=== DESCRIPTION OF THE TASK ===
Copy each line of the items below that contains the word "Open".

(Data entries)
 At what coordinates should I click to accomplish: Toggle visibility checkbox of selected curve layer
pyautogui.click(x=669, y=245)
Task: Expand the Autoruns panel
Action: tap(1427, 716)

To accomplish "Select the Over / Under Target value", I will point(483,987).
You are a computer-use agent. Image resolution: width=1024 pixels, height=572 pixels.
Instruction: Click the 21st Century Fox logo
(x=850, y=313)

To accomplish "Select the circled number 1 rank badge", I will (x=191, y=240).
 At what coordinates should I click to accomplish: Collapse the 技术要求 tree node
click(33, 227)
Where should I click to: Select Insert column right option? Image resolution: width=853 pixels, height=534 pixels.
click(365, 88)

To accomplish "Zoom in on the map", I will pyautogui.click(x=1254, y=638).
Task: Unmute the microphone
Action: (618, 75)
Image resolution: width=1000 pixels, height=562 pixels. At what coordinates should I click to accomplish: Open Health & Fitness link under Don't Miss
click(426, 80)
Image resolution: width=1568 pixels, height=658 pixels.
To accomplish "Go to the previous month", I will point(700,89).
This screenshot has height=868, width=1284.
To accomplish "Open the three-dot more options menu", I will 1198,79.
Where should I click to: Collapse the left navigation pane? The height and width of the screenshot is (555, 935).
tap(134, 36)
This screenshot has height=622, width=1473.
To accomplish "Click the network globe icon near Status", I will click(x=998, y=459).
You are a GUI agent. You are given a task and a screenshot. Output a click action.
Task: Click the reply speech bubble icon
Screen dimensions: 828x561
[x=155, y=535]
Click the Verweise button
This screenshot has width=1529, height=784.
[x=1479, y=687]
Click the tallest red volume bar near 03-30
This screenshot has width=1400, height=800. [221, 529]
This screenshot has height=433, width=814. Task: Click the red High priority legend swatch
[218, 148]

=== RESULT OF THIS EXERCISE ===
Image resolution: width=1000 pixels, height=562 pixels. At what coordinates should I click to accomplish: Open Health & Fitness link under Don't Miss
To accomplish "Open the three-dot more options menu", I will 1198,79.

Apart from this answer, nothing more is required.